Sur ce dernier point, le professeur du MIT Sinan ARAL était l’invité du podcast Prof G de Scott Galloway pour parler de son livre The Hype Machine. Il essaie de reprendre là où le Social Dilemma s’arrête : que pouvons-nous concrètement faire ?
Il soutient, à l’appui de ce qu’il s’est passé dans les telecoms dans les annes 1980, qu’intrinsèquement, ça n’est pas la séparation des entités de Facebook qui rétablira un climat de compétition et d’innovation, mais bien plutôt l’interopérabilité et la portabilité des données des utilisateurs.
A l’instar à l’époque de l’instauration de la portabilité des numéros de téléphone (une forme d’identité sociale), la compétition redeviendra robuste si chacun est libre de quitter son réseau social favori avec ses données et son social graph et qu’il peut l’emmener sur une autre plateforme à sa guise.
Bien sûr il faudra définir ce qui constituera le socle commun d’interopérabilité des plates-formes, de façon à ce qu’elles puissent développer des fonctionnalités nouvelles qui leur permettront d’attirer de nouveaux utilisateurs et de retenir les anciens.
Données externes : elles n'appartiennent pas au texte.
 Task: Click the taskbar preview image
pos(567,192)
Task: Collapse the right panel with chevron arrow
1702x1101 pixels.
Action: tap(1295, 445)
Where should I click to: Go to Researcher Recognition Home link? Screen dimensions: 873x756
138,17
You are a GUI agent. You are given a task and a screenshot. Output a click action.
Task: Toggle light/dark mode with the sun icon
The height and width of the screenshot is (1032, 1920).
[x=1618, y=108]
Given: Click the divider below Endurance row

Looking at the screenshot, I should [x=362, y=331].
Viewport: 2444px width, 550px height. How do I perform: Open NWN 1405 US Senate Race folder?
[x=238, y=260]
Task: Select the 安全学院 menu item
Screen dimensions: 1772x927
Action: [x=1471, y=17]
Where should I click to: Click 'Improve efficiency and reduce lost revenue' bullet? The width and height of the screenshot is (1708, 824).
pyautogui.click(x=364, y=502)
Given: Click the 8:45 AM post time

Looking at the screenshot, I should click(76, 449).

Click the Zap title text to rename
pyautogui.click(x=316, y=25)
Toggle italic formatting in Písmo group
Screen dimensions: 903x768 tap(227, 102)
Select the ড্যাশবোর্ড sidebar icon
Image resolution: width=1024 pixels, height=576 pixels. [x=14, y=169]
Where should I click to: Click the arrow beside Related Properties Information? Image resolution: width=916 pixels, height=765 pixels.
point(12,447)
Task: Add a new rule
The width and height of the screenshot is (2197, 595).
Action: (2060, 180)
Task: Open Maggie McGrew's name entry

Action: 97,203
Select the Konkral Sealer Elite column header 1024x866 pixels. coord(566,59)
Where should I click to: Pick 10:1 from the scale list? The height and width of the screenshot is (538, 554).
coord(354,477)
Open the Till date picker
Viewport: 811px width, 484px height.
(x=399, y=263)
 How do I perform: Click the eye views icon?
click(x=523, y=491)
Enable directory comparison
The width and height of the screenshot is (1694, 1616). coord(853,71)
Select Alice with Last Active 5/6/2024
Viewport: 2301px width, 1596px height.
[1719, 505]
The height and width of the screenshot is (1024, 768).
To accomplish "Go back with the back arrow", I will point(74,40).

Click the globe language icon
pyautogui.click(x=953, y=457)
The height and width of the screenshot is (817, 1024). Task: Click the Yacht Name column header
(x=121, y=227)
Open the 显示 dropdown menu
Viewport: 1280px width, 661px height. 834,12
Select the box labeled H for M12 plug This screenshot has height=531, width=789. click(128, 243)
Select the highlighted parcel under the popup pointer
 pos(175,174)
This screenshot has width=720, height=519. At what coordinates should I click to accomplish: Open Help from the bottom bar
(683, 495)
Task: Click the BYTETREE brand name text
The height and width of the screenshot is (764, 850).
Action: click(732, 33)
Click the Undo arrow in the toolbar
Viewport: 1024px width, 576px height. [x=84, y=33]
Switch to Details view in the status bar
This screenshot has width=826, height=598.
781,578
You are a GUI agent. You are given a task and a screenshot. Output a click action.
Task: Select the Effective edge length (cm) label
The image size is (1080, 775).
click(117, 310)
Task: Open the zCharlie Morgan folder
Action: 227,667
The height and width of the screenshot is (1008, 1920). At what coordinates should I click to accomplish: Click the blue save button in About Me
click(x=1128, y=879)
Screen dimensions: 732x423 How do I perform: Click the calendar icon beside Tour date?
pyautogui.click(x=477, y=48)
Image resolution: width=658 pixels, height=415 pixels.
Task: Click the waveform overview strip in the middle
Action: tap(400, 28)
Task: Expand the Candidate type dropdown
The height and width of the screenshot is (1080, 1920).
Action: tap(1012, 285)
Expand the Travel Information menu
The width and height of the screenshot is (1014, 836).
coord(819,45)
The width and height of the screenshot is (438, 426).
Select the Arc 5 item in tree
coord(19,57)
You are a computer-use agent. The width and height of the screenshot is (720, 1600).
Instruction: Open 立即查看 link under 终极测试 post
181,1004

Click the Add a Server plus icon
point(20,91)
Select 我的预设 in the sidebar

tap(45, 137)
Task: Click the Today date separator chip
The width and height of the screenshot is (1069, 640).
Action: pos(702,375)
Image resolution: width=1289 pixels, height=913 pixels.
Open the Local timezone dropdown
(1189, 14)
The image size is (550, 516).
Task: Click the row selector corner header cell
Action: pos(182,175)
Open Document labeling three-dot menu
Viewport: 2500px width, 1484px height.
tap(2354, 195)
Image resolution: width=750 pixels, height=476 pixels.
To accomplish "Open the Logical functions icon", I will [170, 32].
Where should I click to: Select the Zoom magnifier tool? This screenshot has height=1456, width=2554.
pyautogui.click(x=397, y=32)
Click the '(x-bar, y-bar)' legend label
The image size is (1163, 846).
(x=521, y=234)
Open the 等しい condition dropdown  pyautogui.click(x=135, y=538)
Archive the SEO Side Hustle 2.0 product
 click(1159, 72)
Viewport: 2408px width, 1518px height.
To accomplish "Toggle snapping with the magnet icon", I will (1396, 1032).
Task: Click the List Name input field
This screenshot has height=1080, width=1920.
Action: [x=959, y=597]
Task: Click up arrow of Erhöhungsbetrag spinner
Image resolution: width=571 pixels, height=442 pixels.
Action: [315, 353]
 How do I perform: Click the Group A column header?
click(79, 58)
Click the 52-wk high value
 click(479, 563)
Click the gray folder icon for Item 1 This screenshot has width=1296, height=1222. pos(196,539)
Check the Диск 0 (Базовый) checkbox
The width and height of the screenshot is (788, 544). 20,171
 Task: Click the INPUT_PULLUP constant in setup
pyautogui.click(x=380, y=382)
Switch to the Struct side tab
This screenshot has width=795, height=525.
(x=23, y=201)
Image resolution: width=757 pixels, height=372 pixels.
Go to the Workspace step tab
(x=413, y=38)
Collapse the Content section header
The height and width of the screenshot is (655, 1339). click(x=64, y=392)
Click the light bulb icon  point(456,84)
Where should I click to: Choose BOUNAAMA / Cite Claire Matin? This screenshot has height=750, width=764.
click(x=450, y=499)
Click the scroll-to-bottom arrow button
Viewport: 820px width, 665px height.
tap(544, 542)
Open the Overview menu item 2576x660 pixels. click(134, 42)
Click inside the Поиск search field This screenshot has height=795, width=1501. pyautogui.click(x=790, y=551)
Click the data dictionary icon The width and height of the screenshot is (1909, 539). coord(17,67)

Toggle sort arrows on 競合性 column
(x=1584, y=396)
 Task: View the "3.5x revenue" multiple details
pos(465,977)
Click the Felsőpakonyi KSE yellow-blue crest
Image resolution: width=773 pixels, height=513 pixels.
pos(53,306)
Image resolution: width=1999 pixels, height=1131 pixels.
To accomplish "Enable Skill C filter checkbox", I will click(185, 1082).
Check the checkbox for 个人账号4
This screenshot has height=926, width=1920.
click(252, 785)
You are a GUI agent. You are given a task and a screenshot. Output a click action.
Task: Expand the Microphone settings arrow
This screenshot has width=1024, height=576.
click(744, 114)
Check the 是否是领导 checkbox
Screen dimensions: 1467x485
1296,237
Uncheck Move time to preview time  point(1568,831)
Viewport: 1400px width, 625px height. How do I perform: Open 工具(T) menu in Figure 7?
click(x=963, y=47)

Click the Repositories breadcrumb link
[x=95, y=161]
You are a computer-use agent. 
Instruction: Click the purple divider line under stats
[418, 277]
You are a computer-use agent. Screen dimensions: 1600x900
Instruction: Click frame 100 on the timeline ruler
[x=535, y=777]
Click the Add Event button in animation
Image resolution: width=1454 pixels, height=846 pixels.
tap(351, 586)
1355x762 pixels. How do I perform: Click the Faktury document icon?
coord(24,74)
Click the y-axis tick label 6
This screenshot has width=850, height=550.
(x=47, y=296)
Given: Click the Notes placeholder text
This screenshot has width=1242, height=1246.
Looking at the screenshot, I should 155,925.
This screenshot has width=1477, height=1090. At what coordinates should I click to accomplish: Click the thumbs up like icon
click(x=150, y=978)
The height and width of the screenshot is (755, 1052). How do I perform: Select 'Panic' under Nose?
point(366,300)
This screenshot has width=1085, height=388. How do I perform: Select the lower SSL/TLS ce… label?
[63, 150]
Une voie intéressante à suivre.
Vu 👨⚖️ : Le Procès des 7 de Chicago
A l’heure où retentit le couvre-feu pour près de 20 millions de Français, je ne saurais trop vous conseiller de regarder le film Le Procès des 7 de Chicago (the Trial of the Chicago 7).
D’une part, parce que c’est notre réalisateur fétiche, Aaron Sorkin qui est à la manoeuvre, fétiche depuis la série “A la Maison Blanche” (The West Wing), qui n’a eu de cesse de nous régaler tout au long de sa carrière avec ses longs métrages bavards comme Des Hommes d’Honneur (avec Tom Cruise), The Social Network (sur la naissance de Facebook) ou encore plus récemment Steve Jobs. Il est le dépositaire des scènes de Walk & Talk, où deux personnages cheminent et discutent à travers un paysage en pleine évolution et animation.
D’autre part, il est servi par une brochette d’acteurs de premier plan de Sacha BARON-COHEN dejà remarqué dans la série The Spy à Michael KEATON, en passant par Eddie REDMAYNE (Les Animaux Fantastiques) et une pléiade d’autres acteurs que vous avez forcément croisé dans d’autres séries US si vous êtes coutumier du genre.
Enfin, l’intrigue, politique à souhait : la Convention Démocrate de 1968 à Chicago qui fut le siège d’émeutes dans un climat quasi-insurrectionnel sur fond de Guerre du Vietnam, de luttes pour les droits civiques et de révolte de la jeunesse. L’Attorney General de la nouvelle Administration Nixon cherchant à rassembler après les faits, des leaders politiques éparses sous une même accusation de conspiration. C’est l’histoire ce procès que le film raconte.